Last legislative session, Gov. Brian Kemp signed into law a bill that allows electric membership cooperatives to sell internet services along with power. Lawmakers hoped that the change would spark the spread of broadband throughout rural Georgia.
But results came up shorter than expected, legislators said, the state of rural broadband is now reaching “critical” levels.
“It’s not becoming less of a problem,” Sen. John Kennedy, R-Macon, said. “If you go out to Georgia where we don’t have broadband, you’ll see those folks are suffering even more as the economy in the world and in Georgia moves forward. If you don’t have that broadband service, you won’t be able to move with it.”
The utility pole rates for the state’s EMCs and companies like Georgia Power and AT&T are vastly different — cable companies paying single digits to attach to Georgia Power poles and double digits to attach to the state’s local cooperatives, he said.
The greatest barrier to entry for areas without rural broadband, Kennedy said, is the cost of the poll attachment.
Kennedy has introduced a fix — legislation called the Georgia Broadband Opportunity Act would curb “discriminatory rates and fee practices” by EMCs and provide a blanket rate for all pole attachments.
Kennedy said the legislation would boost incentives for internet companies to expand into rural areas.
“We had lots of areas around the state where nobody has gone and we don’t have broadband there,” he said. “That’s the problem we all committed last year to try to fix.”
According to statistics Kennedy presented to the Senate Regulated Industries committee, the national average cost of a pole attachment is around $9.30 to attach to poles. Georgia Power charges $6.50 while Georgia EMCs have some of the highest rates in the country at $19.80.
Comcast penned a letter in support of the bill, pledging to bring broadband to 20,000 homes and businesses in rural areas in the next three years if utility pole rates were made the same across the board.
Andy Macke, Vice President of external affairs for Comcast said that they have been able to make a “business case” to spread some investments in rural Georgia but with costs so high, there’s not much more they can do.
Comcast employs 4,000 workers across the state and spends around $300 million annually in broadband infrastructure in Georgia, he said.
“We’re here to advance rural broadband expansion in Georgia, simple enough,” Macke said. “If the pole attachment rates across the state were the same…then we can make significant investments in Georgia.”
But lawmakers on the committee were wary to take his word for it.
Sen. John Albers, chairman of the Public Safety committee, brought up the point that with no accountability provision in the bill as is, it would be hard to hold internet service providers to their promises.
“How can we truly put accountability on this,” Albers said “Because otherwise we might pass this and be back here again next year looking at it again.”
Jason Bragg, a lobbyist for Georgia EMCs, represents 41 electric cooperatives that serve 4.6 million Georgians.
Bragg disagreed with the notion that EMCs haven’t expanded into rural Georgia since Senate Bill 2 was passed last session.
Multiple EMCs have applied for federal reconnect grants but were unsuccessful, Bragg said, but no cable companies applied for that money.
Georgia EMCs predicted that a $7 pole attachment rate across the board would cause a $27.5 million annual rate increase across rural Georgia rate payers.
EMC pole rates are regulated by the Federal Communications Commission through a complicated formula.
A change in EMC pole attachment rates, Bragg said, would have a large financial impact on rate payers.
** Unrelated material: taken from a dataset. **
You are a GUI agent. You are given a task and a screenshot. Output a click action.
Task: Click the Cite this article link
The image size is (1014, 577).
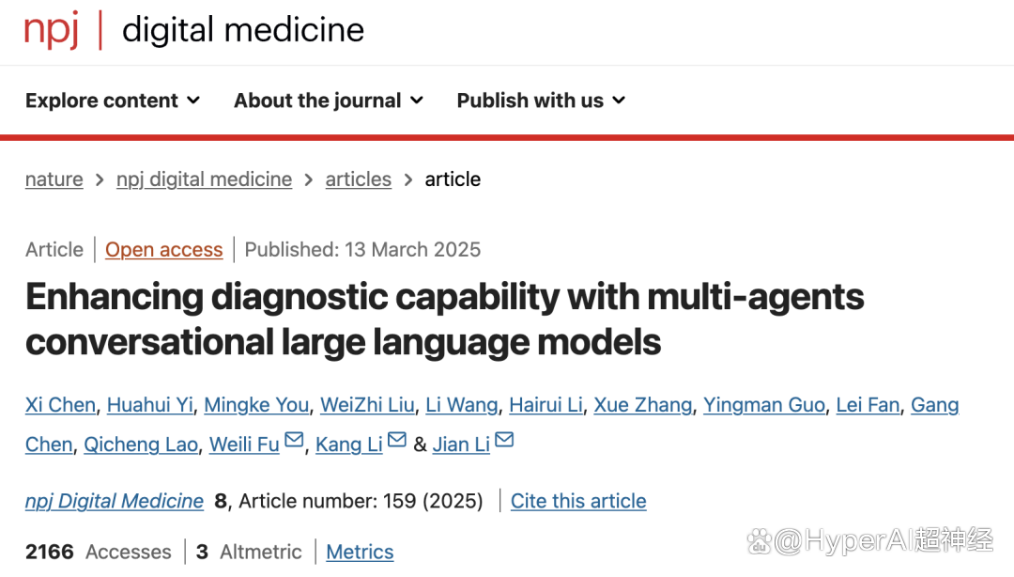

Attaching to a preexisting EMC pole, he said, costs much less than cable providers budding their own infrastructure.
“We feel that we help defray their costs to reach the customers they seek to reach,” he said.
Bragg said they would support legislation to add new poles to underserved areas but not the current bill.
A similar bill curbing high utility poll rates was introduced in the House last session and favorably reported out of committee, then recommitted.
Sen. David Lucas, D-Macon, said it’s a shame that some youth in rural Georgia don’t have the ability to do their homework on a computer and are often forced to sit outside libraries or fast food businesses to access the internet.
“We have discussed this over and over,” he said. “We talked about broadband because we were trying to do something about health care….What we need to do is move forward to make sure Georgians are on the path the right way and it can be done because the poles are already there.”